Wednesday, 17 April 2013
Wafting through the desert of Weymouth’s sandy streets
CAN you hear music from the world famous Lawrence of Arabia film?
Well even if you can’t, you could have been forgiven for behaving like an extra amid sand dunes on the streets of Weymouth.
Recent windy conditions gave pedestrians a mouthful of sand to chew on and sent skeins of sand snaking all over the town’s streets.
Sand drifted so deep it swiftly built up drifts to submerge the Esplanade beach wall and send stinging particles to form mounds to swamp car parking spaces near Alexandra Gardens.
Large sections of the Esplanade were completely covered and there were banks of sands near Marks & Spencer and the Black Dog pub in St Mary Street where drinkers brave enough to enjoy a pint at outside tables found themselves needing Arab dress to protect themselves from wind-driven sand.
Delightful I’m sure but, when sand is being sought in the summer, let’s hope we don’t have to wipe rain off our faces... again.
Maggie’s mad idea for Portland
MEMORIES have been stirred by the death of former Prime Minister Margaret Thatcher.
She ended her life as Baroness Thatcher but it was as Secretary of State for Education in 1972 that she set hackles rising on Portland with a proposal to bus over every child at Royal Manor to a new site at the old Weymouth Grammar School, off Chickerell Road.
Mike Jewkes, a former Mayor of Weymouth and Portland, was chairman of Westham School Parent Teacher Association at the time.
He said: “The proposal, to bring the children over on a convoy of double decker buses, was ludicrous and a group was put together to go up to London to see Margaret Thatcher about it on what turned out to be the day of the Old Bailey IRA bombing.
“She listened to what we had to say but refused to change her mind.
“But it was later pointed out that military vehicle convoys of more than 16 vehicles needed outriders and the proposed convoy from Portland would take 25 double decker buses to carry the children which would be too expensive so the idea was dropped. It was a mad idea anyway.”
Missing out on the Easter message?
EASTER in Weymouth proved a peaceful time to remember Jesus Christ’s death at Calvary and his resurrection, a peaceful time for families and children to be together for the exchange of Easter eggs... and hand grenades!
In this country Easter is traditionally a time to reflect on Christ’s sacrifice for us all.
So it required a very swift mental adjustment when, in the heart of Weymouth and in the middle of the Easter period, two children began throwing hand grenades at each other.
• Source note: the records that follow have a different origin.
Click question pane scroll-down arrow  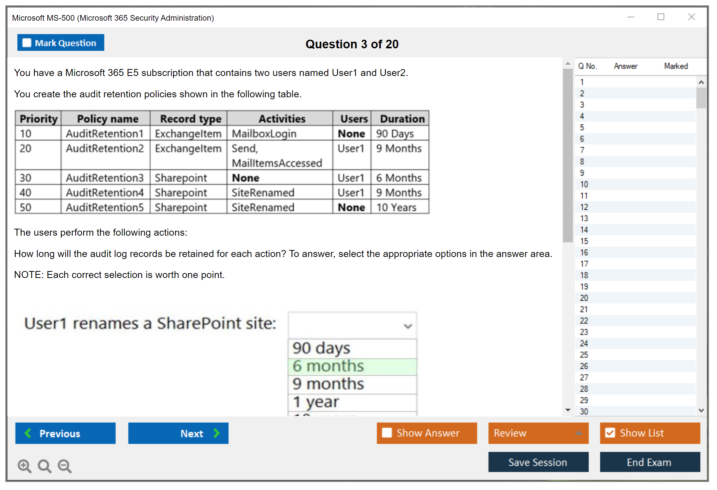coord(568,410)
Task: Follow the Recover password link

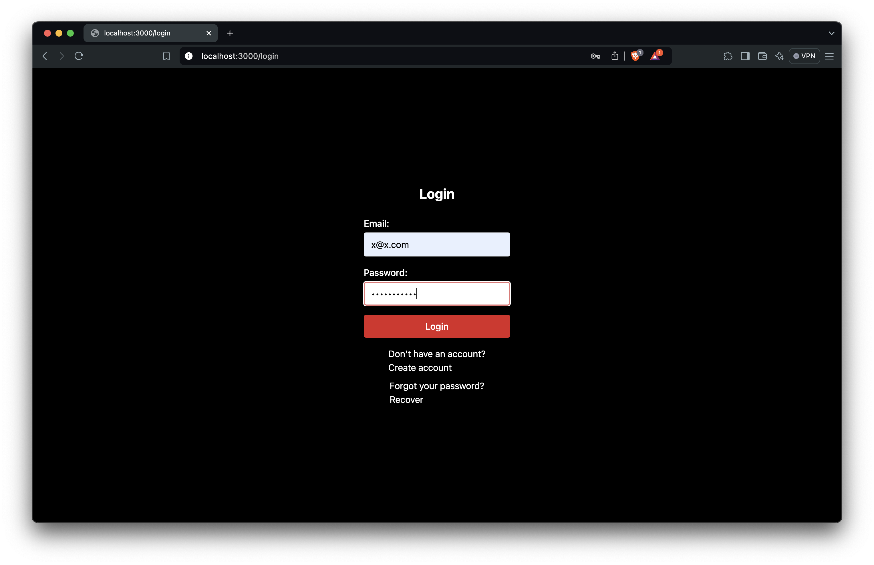Action: point(406,400)
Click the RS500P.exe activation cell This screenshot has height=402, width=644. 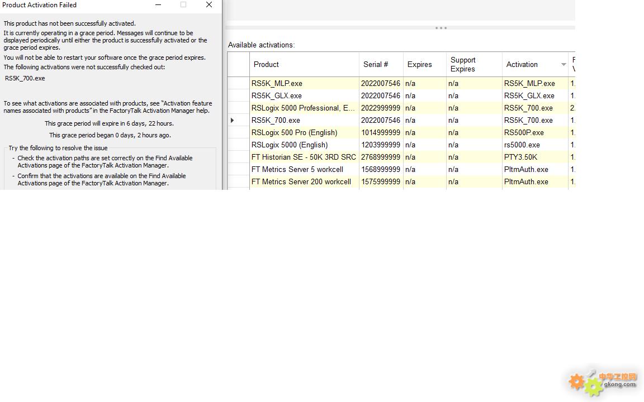524,132
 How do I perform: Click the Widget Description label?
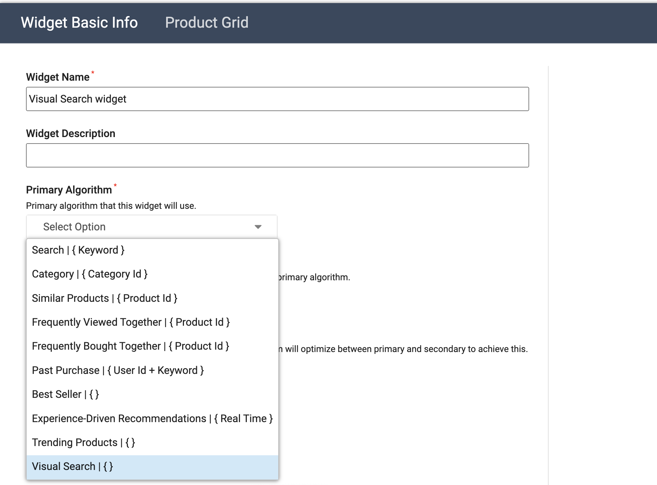[x=70, y=134]
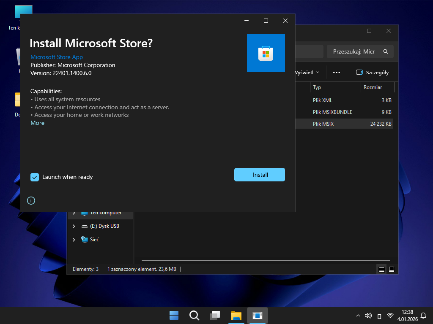Switch to details list view icon

(381, 269)
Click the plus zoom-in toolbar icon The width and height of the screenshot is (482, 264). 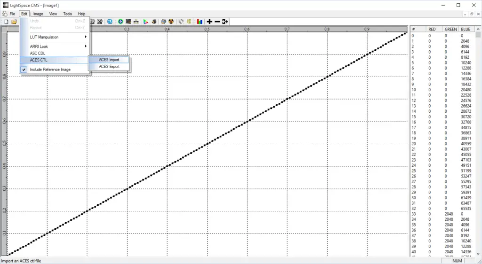[209, 22]
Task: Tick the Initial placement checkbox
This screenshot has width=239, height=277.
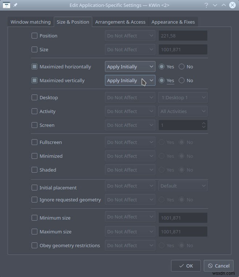Action: (35, 188)
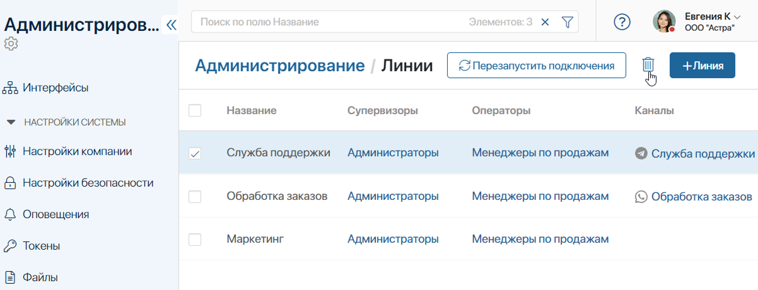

I should at this point hastily qualify that statement by saying that the hand grenades in question were toys they had just bought and were gleefully trying out in the street.
Despite that, thoughts did have to be juggled to embrace death and destruction being acted out just a short distance from several churches and religious sites during one of the holiest periods of the year.
Children will be children and no blame should attach to them, but you have to wonder whether the local economic situation is so bad that shops must offer fake hand grenades for sale as part of their Easter sales drive.
Perhaps we can now all look forward to the Christmas period when children will be able to snap up a few traditional offerings such as toy flamethrowers and assault rifles or perhaps a nice tinsel-decked anti-personnel mine?
Will it every get any warmer?
MARCH is now firmly behind us and latest figures show temperatures were well below normal for this time of year.
It was true brass monkey weather, not that we needed a meteorologist to tell us that.
One step outside the front door and the words: “I say! It’s a trifle brisk today” tinkled to the ground, frozen solid as soon as they left people’s mouths.
Among incidents was one child gleefully rushing round clutching a sheet of ice from a public water trough and people retrieving underwear from the washing lines so stiff it would have brought tears to the eyes of the wearer.
Pedestrians wore every stitch of clothing they could cram on and exposed faces were bleached white by the cold, hardly surprising as the wind chill factor in Weymouth went down as low as -9.2C on one day.
Even now – barely nine weeks away from the longest day – there is still a lurking suspicion that the weather is going to spring something nasty on us.
Perhaps the first 70+ Fahrenheit day will finally convince us that warmer weather has arrived... but that looks a long way off yet.